Vitamin E Supplements
October 12, 2011
Updated Results From SELECT Prostate Cancer Prevention Study: Increased Prostate Cancer Risk From Vitamin E Supplements
Men who took 400 international units of vitamin E daily had more prostate cancers compared to men who took a placebo, according to an updated review of data from the Selenium and Vitamin E Cancer Prevention Trial (SELECT). The findings showed that, per 1,000 men, there were 76 prostate cancers in men who took only vitamin E supplements, vs. 65 in men on placebo over a 7‑year period, or 11 more cases of prostate cancer per 1,000 men. This represents a 17 percent increase in prostate cancers relative to those who took a placebo. This difference was statistically significant and therefore is not likely due to chance. The results of this update appeared October 12, 2011, in the Journal of the American Medical Association.
SELECT researchers are now measuring the amount of vitamin E, selenium, and other nutrients in the blood of participants when they joined the trial, to see if the effect of the supplements depended upon this baseline level of micronutrient. Other researchers are looking at single nucleotide polymorphisms, which are DNA changes known as SNPs, to see if a change in one or more genes could affect cancer risk or perhaps increase a man’s risk of developing prostate cancer while taking vitamin E.
October 28, 2008
Review of SELECT Prostate Cancer Prevention Study Shows No Benefit for Use of Selenium and Vitamin E Supplements
Initial, independent review of study data from the Selenium and Vitamin E Cancer Prevention Trial (SELECT), funded by the National Cancer Institute (NCI) and other institutes that comprise the National Institutes of Health shows that selenium and vitamin E supplements, taken either alone or together, did not prevent prostate cancer. The data also showed two concerning trends: a small but not statistically significant increase in the number of prostate cancer cases among the over 35,000 men age 50 and older in the trial taking only vitamin E and a small, but not statistically significant increase in the number of cases of adult onset diabetes in men taking only selenium. Because this is an early analysis of the data from the study, neither of these findings proves an increased risk from the supplements and both may be due to chance.

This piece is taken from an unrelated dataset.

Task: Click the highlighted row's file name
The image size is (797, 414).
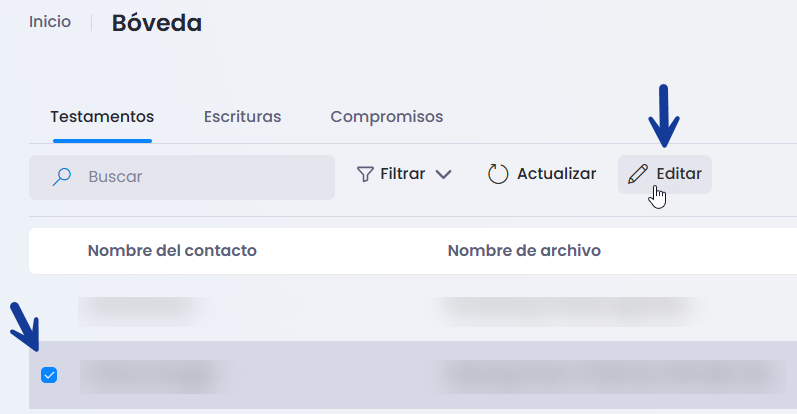Action: point(612,376)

SELECT participants are receiving letters explaining the study review and telling them to stop taking their study supplements. Participants will continue to have their health monitored by study staff, which may include regular digital rectal exams and PSA (prostate-specific antigen) tests to detect prostate cancer. Investigators intend to follow the participants for about three years to determine the long-term effects of having taken either supplement or placebo and to complete a biorepository of blood samples that will be used in extensive molecular analyses to give researchers a better understanding of prostate cancer, other cancers, and other diseases of male aging. This additional data collection is a vital part of the study.
Results of the HOPE-TOO Study (Heart Outcomes Prevention Evaluation Study Extension)

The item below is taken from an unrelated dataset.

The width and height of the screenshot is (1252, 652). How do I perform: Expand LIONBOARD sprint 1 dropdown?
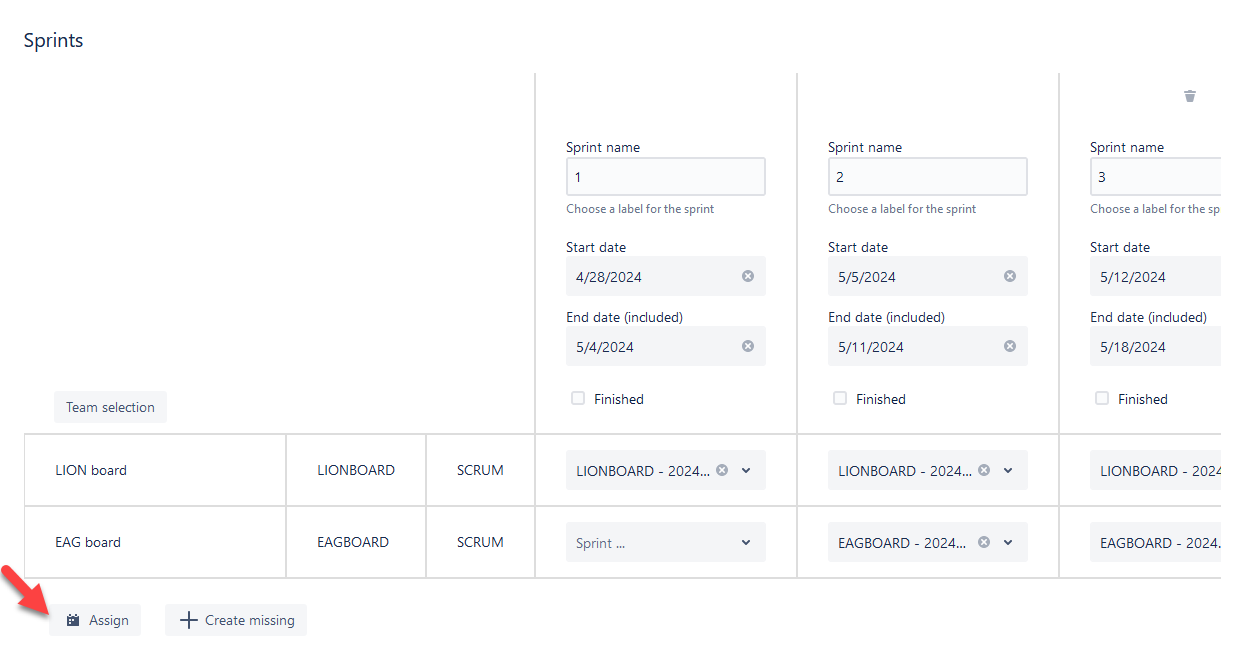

A report published in the March 16, 2005 issue of the Journal of the American Medical Association finds no clear evidence that men and women who had vascular disease or diabetes and who took 400 i.u. of vitamin E daily for 7 years reduced their risk of cancer compared to others with these conditions who took a placebo. The study was not large enough to determine if vitamin E could prevent specific cancers.
The report also showed that those taking vitamin E had a 13 percent increased risk of heart failure, a condition in which the heart’s ability to pump blood is weakened. The report comes from a clinical trial called the Heart Outcomes Prevention Evaluation Study Extension (HOPE-TOO).
These results emphasize the need to study vitamins and other natural products prior to making public health recommendations.